A title change definitely causes a shift in how people perceive your workplace abilities. We perceive the Chief Administration Officer (CAO) lower than a Chief Executive Officer (CEO). Even though jobs are just a reflection of responsibilities, we perceive them to correlate to capability.
I see expertise as most recognizable when you are able to adequately perform a service, or provide a form of aid to someone who you perceive to be at your level or above you in that ability.
Expertise is achieved every time you are sought out to help solve a problem by someone who previously would not have asked you to, at a time before.
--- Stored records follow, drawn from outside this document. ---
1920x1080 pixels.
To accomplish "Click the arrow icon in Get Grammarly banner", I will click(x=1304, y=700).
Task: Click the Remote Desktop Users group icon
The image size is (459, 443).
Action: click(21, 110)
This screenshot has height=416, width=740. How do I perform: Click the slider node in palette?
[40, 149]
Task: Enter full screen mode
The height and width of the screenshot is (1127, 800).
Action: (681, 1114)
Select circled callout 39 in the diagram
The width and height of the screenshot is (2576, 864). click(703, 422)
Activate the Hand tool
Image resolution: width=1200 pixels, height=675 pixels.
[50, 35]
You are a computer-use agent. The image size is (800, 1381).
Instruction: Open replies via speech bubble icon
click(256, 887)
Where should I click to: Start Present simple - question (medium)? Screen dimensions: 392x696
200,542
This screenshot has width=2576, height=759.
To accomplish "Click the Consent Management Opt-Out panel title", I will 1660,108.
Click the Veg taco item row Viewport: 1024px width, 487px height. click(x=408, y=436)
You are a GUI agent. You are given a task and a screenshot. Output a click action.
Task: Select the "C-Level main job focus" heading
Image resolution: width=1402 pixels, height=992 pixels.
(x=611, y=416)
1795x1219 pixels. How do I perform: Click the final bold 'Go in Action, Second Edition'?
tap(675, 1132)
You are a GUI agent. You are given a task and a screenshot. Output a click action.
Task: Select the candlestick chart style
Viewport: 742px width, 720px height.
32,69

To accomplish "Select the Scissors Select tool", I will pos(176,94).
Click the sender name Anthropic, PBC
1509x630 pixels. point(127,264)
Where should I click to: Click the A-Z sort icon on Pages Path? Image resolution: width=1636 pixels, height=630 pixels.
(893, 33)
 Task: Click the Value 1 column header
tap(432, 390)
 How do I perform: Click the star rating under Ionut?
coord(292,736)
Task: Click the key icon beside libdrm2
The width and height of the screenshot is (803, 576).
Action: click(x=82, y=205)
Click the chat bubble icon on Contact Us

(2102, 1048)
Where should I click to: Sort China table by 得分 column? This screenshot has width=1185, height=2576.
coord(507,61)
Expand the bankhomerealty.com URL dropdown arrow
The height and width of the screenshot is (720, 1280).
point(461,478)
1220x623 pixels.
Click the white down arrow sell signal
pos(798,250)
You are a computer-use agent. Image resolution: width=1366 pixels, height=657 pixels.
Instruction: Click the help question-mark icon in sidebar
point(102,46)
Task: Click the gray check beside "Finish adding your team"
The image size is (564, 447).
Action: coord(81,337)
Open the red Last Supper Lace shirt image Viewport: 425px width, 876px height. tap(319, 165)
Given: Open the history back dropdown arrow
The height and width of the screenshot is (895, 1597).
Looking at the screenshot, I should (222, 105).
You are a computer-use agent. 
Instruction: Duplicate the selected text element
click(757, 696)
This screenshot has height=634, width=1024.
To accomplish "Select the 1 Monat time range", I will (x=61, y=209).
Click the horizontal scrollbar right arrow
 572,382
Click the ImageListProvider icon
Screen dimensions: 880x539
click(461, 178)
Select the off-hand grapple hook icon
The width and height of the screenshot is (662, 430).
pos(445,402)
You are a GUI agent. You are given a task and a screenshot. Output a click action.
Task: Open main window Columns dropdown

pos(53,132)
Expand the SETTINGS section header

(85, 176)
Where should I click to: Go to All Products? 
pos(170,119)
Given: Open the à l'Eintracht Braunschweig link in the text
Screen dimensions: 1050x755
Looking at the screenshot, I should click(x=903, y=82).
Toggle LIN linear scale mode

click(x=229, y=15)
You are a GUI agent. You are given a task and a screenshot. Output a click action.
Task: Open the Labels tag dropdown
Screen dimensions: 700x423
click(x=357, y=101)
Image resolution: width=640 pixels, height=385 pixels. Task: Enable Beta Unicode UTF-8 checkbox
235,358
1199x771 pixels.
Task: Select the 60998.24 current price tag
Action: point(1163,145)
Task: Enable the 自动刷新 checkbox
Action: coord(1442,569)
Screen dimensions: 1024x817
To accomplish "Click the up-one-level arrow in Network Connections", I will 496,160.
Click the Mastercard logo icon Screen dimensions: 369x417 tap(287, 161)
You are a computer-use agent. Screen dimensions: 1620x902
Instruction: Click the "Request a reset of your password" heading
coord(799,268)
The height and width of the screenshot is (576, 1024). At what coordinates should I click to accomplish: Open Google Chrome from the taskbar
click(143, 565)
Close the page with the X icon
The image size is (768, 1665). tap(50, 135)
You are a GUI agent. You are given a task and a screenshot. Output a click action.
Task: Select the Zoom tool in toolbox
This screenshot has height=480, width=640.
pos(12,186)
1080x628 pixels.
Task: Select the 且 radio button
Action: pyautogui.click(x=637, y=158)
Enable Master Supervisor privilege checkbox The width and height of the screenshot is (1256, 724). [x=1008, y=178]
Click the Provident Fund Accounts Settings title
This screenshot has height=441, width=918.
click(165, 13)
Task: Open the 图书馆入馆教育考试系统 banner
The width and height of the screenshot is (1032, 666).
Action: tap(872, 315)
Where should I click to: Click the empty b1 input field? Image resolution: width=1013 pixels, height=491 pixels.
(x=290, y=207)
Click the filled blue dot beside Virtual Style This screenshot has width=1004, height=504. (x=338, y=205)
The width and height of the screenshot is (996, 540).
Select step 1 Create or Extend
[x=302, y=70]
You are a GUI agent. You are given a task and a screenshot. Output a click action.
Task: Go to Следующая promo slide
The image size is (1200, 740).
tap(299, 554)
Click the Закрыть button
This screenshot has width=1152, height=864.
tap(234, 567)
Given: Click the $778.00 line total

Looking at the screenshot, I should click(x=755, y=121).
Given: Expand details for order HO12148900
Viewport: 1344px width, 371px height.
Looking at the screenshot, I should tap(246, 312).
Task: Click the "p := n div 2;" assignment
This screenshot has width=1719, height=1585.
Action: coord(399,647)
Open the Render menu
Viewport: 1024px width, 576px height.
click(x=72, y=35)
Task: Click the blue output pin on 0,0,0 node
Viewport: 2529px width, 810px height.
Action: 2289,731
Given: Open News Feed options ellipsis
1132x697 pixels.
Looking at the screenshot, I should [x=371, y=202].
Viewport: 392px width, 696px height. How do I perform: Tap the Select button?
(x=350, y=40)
Expertise occurs at the moment that you provide that service. Right now, no one on Earth would call me to ask for my legal advice. I lack substantial and formal knowledge, skill, or experience. But in 5-7 years, friends and family will call me for my legal advice.
In 5-7 years, when I graduate law school and begin working as a lawyer, my bosses will not be calling me for help. They will be calling me to do other things- coffee, spellcheck, return phone calls- but not for advice. In 5-7, I will still look to my bosses for their legal advice.
That will not be true once I progress into my career and begin having clients. Having clients is an interesting dynamic of expertise. They are asking for advice. But they often compare your advice against that of another lawyer, your competitor for expertise.
Even still, being asked for your guidance is a clear indication of expertise. I’m not sure how to recognize it broadly, but you become an expert relative to someone else when you cross the threshold from them having at one point not valued your opinion on a given topic, and for whatever reason now they do value your opinion on that very same topic.